Search the listing below for "Toggle". Copy each matching line.
──────
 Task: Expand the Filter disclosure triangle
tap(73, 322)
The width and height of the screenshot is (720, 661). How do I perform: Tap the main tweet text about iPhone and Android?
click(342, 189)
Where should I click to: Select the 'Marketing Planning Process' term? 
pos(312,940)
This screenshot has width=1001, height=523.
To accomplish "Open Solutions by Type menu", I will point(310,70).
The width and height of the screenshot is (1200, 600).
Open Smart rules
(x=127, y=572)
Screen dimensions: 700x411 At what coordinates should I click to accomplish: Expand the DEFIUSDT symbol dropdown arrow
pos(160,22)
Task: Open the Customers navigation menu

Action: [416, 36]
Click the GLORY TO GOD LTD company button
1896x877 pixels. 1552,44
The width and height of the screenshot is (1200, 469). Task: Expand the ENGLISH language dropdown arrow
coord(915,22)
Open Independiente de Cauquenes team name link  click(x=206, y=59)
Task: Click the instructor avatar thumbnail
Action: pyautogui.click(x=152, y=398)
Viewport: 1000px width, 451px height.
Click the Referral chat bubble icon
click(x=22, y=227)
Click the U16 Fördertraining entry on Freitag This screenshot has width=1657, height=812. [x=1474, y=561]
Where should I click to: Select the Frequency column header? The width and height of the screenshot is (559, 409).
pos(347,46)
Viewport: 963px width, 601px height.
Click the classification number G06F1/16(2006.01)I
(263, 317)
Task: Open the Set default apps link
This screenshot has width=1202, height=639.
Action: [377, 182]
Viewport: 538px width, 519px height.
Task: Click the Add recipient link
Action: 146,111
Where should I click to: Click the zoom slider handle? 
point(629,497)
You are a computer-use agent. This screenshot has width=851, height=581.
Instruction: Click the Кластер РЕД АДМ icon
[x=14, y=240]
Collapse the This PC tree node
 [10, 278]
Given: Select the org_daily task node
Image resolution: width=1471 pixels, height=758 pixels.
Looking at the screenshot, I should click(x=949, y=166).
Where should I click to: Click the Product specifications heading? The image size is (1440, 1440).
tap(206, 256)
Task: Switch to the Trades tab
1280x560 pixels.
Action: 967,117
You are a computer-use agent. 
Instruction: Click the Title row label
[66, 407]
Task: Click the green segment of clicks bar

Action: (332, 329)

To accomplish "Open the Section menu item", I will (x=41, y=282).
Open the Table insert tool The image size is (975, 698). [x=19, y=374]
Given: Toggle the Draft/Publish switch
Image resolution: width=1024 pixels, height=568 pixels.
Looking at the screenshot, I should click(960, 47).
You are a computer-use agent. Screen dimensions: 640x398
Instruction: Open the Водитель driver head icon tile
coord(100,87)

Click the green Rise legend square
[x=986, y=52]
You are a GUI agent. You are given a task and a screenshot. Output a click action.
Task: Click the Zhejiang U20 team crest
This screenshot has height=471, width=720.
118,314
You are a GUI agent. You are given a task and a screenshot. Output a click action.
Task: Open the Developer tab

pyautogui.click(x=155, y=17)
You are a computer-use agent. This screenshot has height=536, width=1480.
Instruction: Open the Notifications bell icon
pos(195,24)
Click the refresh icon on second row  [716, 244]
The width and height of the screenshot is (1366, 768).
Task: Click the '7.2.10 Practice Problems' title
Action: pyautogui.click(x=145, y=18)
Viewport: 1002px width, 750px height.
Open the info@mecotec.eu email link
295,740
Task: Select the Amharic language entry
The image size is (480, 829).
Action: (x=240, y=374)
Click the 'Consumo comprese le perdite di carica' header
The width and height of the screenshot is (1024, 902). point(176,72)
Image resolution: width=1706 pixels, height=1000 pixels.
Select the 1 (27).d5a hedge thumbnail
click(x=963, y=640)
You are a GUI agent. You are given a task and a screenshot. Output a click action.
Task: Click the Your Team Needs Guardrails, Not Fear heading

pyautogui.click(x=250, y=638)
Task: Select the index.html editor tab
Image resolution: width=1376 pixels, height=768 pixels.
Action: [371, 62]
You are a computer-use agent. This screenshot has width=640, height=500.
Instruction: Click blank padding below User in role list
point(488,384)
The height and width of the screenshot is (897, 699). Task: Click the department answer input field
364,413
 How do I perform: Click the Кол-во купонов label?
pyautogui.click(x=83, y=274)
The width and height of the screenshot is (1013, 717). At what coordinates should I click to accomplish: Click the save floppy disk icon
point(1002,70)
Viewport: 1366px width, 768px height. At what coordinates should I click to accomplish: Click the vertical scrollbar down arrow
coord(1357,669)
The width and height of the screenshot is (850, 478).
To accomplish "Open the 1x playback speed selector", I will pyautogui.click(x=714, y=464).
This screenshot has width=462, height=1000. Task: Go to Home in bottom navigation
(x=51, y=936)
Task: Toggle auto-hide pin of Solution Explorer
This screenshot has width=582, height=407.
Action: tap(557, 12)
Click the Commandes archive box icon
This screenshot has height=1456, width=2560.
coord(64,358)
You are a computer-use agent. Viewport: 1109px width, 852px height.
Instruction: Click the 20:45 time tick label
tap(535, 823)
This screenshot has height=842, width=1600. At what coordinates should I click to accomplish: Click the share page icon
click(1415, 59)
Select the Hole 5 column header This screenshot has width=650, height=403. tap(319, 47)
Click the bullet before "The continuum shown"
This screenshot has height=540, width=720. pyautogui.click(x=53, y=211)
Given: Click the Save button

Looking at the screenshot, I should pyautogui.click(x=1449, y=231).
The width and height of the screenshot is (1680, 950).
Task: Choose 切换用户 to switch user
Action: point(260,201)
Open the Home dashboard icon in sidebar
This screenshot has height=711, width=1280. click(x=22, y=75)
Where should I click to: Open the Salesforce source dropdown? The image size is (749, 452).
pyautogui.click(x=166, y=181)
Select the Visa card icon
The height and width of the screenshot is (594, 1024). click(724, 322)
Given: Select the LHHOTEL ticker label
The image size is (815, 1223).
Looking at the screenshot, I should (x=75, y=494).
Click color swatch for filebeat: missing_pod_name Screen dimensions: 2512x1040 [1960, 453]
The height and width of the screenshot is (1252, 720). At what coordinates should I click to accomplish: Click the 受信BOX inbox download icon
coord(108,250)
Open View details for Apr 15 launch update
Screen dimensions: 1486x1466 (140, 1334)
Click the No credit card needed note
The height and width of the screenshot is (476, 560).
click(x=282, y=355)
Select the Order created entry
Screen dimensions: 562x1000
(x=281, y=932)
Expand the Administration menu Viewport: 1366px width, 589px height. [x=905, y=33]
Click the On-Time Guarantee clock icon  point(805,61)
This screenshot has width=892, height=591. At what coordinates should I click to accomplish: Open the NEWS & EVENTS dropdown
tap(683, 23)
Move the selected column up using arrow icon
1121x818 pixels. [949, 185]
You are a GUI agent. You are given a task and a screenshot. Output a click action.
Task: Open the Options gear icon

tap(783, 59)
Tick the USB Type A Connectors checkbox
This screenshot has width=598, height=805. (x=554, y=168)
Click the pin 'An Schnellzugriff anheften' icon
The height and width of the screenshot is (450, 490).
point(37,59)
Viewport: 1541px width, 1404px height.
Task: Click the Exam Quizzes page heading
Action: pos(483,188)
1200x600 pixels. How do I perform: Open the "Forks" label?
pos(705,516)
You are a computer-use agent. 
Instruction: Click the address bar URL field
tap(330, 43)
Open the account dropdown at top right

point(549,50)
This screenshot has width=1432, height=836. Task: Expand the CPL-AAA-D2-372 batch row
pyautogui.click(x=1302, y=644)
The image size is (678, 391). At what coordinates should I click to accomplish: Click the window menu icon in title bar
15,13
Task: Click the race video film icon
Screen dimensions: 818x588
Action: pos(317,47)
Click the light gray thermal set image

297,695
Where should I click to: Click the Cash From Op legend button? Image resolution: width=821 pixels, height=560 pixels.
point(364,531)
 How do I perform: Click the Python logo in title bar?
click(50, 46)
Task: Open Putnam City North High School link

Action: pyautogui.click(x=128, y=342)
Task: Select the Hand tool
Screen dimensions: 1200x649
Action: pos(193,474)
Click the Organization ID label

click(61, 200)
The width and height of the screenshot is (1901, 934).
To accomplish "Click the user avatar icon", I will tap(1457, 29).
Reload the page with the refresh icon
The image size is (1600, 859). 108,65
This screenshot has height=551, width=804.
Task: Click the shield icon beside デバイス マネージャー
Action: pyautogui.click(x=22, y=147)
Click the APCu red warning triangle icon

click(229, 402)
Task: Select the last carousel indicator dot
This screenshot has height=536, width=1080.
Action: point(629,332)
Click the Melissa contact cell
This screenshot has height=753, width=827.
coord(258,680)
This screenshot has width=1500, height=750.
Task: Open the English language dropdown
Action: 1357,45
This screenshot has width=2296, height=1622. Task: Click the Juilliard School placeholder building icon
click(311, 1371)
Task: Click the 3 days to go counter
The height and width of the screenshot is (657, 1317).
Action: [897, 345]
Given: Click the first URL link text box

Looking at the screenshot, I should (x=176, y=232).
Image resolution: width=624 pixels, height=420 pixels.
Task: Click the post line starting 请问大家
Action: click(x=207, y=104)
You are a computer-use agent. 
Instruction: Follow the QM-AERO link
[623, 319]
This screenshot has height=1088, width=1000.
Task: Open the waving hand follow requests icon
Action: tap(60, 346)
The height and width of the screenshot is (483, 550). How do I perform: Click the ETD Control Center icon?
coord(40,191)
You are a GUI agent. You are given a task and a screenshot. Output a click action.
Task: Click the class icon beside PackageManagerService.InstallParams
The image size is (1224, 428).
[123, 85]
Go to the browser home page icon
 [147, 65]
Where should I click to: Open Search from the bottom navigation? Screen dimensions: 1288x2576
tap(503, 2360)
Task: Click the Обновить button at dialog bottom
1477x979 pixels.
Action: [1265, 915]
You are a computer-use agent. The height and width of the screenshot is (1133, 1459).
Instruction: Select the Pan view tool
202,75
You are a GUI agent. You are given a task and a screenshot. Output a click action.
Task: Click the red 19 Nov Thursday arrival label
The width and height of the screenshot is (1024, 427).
──────
Solution to this task:
Given: Toggle the Draft/Publish switch
Task: Toggle auto-hide pin of Solution Explorer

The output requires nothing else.